◆ Material supplied:
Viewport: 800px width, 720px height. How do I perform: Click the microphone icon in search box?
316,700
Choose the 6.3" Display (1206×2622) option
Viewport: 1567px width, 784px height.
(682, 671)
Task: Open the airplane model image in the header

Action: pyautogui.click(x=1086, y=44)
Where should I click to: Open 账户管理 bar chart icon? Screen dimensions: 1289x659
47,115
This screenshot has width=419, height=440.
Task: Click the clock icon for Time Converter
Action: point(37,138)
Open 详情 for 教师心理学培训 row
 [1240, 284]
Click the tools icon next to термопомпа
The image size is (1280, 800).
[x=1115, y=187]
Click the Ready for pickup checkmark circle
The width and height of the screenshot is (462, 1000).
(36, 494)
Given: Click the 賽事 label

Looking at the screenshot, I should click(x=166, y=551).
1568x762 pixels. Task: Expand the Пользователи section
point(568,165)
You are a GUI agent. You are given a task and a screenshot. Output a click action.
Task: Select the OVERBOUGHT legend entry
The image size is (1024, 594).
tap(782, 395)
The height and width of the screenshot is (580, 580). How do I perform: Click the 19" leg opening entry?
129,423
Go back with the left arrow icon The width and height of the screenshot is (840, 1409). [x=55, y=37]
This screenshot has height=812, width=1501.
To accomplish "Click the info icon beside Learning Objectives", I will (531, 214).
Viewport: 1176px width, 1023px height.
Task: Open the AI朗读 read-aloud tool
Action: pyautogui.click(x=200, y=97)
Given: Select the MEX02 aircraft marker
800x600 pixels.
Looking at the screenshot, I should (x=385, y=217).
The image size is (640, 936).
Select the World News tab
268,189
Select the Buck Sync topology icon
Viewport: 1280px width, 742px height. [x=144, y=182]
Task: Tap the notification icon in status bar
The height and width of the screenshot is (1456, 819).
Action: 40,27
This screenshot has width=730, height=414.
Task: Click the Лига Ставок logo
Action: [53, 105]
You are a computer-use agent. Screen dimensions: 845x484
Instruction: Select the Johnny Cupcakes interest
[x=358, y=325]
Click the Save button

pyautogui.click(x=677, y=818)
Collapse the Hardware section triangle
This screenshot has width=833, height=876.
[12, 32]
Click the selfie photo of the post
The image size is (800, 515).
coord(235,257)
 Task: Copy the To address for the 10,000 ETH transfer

◆ Exercise description:
The lines to return are those in the entries above that include "agent".

◆ Answer to the exercise:
You are a GUI agent. You are given a task and a screenshot. Output a click action.
You are a computer-use agent. Screen dimensions: 845x484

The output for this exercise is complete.